The Public Policy Institute of California has long warned that California is falling short of its need for highly skilled workers. And research consistently shows that adults with bachelor's degrees stand to make significantly more money over their lifetimes than those with a lower level of educational attainment.
"At a time when California needs more highly educated workers, the state continues to ration access to our four-year universities," Dow said.
The report highlights intensifying competition to land a spot at the state's most desirable campuses, and in popular and vital programs of study, like nursing.
Among the evidence cited:
- Seven of the 23 CSU campuses are "impacted" for the Fall 2022-23 semester, meaning there are more qualified students than available seats. That allows these campuses, which include Cal State Fullerton, L.A. and Long Beach, to raise admissions requirements.
- Popular majors at all but a few campuses are also impacted, and nursing programs are impacted at all CSU campuses, thanks, in part, to high demand, a shortage of faculty and the difficulty of finding clinical placements for students, especially during the pandemic.
- The percentage of impacted majors rose from 16% at Cal State Los Angeles and 47% at Cal State Long Beach in the 2012-2013 school year to 100% at both campuses this year.
- At six of the nine UC campuses, the average weighted GPA of students admitted in 2020 was above a 4.0. In 2001, this was true for just three campuses — Berkeley, Los Angeles and San Diego.
- Though one quarter of all California high school graduates now apply for UC schools (up from 17% in 2001), the share admitted has risen only slightly, from 15% to 17%. The share of high school graduates that enroll at UC schools has remained flat, at 8%.

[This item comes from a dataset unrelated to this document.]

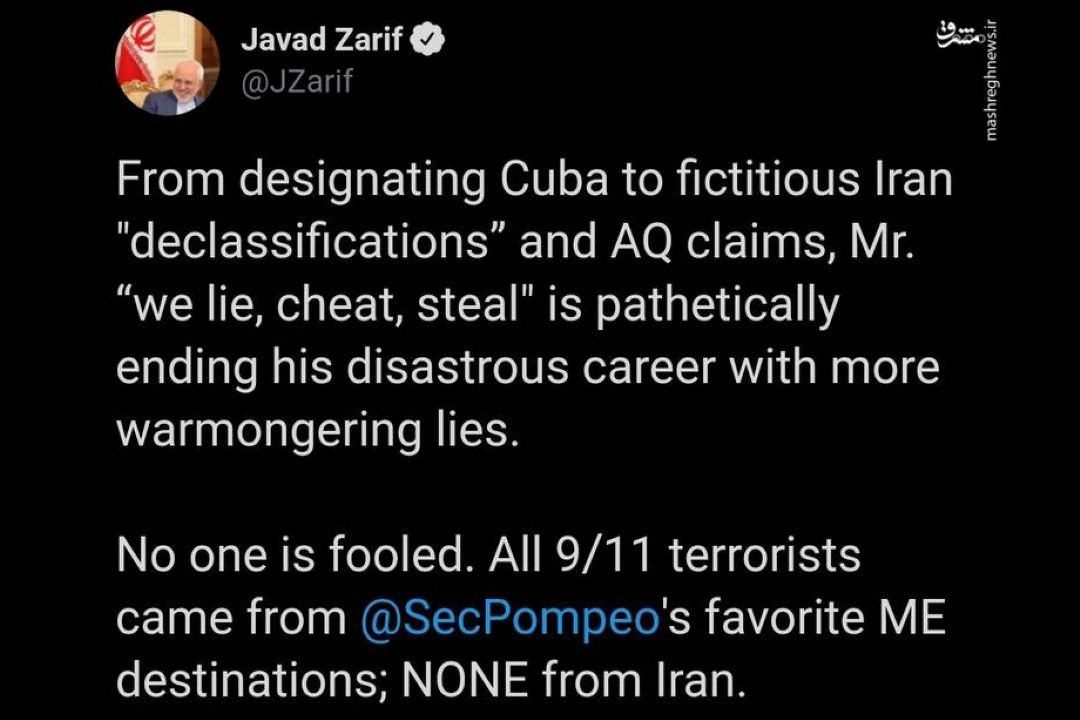Click the blue verified checkmark badge
1080x720 pixels.
tap(428, 40)
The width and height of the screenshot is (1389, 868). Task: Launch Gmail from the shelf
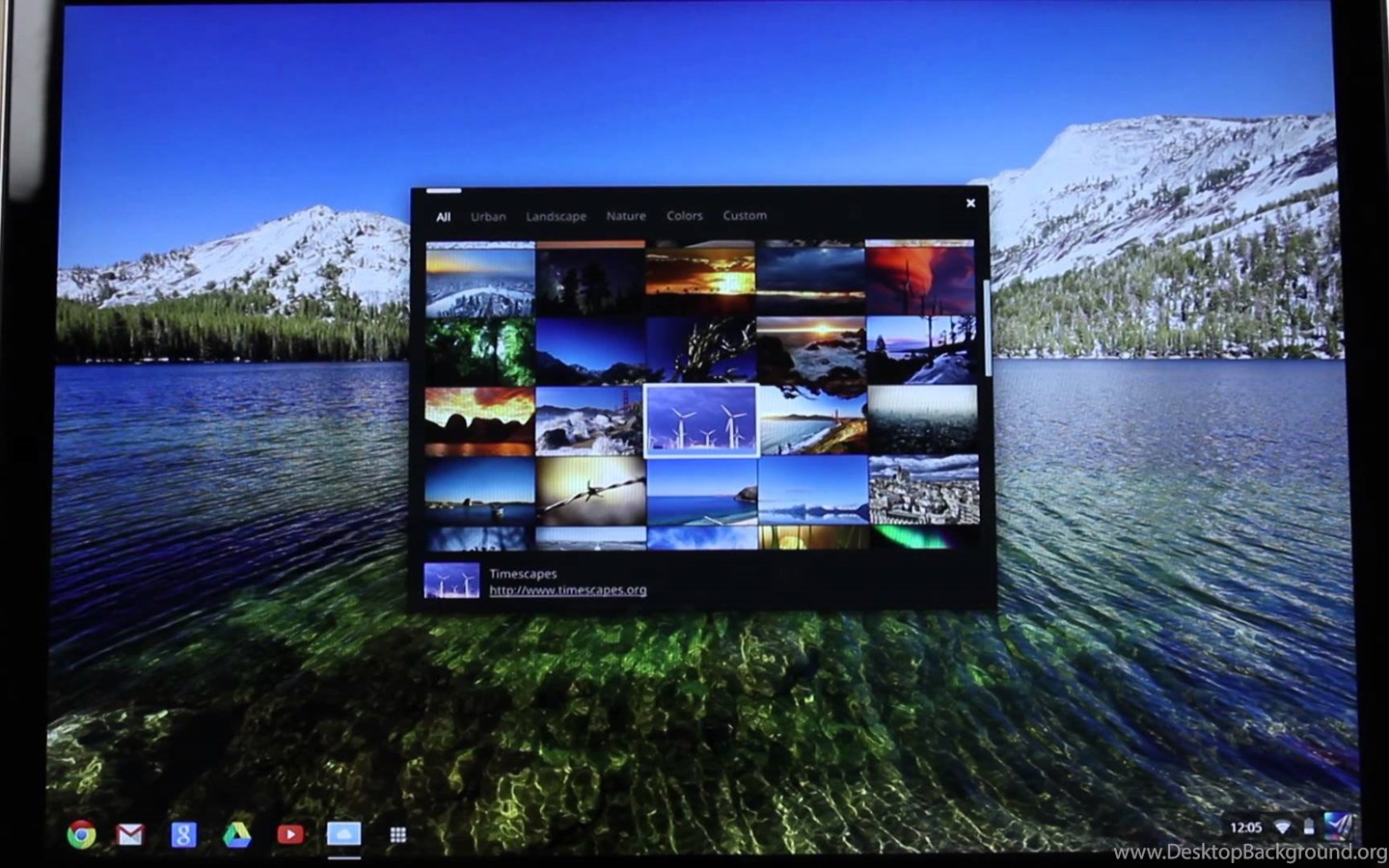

- The percentage of California graduates who apply and are admitted to CSU schools has also increased in the past 20 years, but enrollment has likewise remained nearly flat (11% in 2001 compared to 13% in 2020).
The report also assessed the state's progress in making college more accessible to Latino and Black students, who have traditionally been underrepresented at four-year institutions. It noted:
- This year's freshman class at CSU matches the population of Latino high school graduates, at 54%.
- Though the percentage of UC freshmen who identify as Latino has nearly doubled — from 15% in 1994 to 29% in 2020 — that's still far below the percentage of California high school graduates who are Latino, 53%.
- The percentage of Black students in CSU's freshman class has fallen from 7.2% in 2007 to 4.5% in 2020.
- Black and Latino students are generally underrepresented at the most selective UC campuses and overrepresented at less selective campuses — for example, UC San Diego's 2020 freshman class was 21% Latino, 3.7% Black, while UC Merced's 2020 freshman class was 67% Latino and 7.7% Black.
CSU Next To Permanently Eliminate Standardized Tests?
The suspension of standardized tests as a requirement for admission has been credited with boosting the number of applicants to UC and CSU schools during the pandemic. On Wednesday, CSU Chancellor Joseph Castro said he supported permanently nixing standardized tests as an admission criteria at CSU schools. The Board of Trustees will take up the matter early next year.
The UC Board of Regents decided in November to continue its test-free policy for the foreseeable future.
Groups like College Track, which works with low-income students who would be the first in their family to attend college, have applauded these moves.
"The test-optional policies in California over the past two years have encouraged many of our students to apply to more schools, and saw them getting accepted and enrolling in universities that they may not have previously considered," said John Lee, regional executive director for College Track in Los Angeles.
How To Increase Seats At UC, CSU?
More students applying means greater competition for spots at California's public universities.
Some of the report's recommendations for expanding seats include:
- Offer financial and housing incentives for students to choose less-crowded campuses.
- Consider opening branch campuses, like CSU San Bernardino's Palm Desert Campus. (UC Regent Chair Cecilia Estolano proposed looking at repurposing failing shopping malls as educational hubs.)
- Continuing and expanding online learning.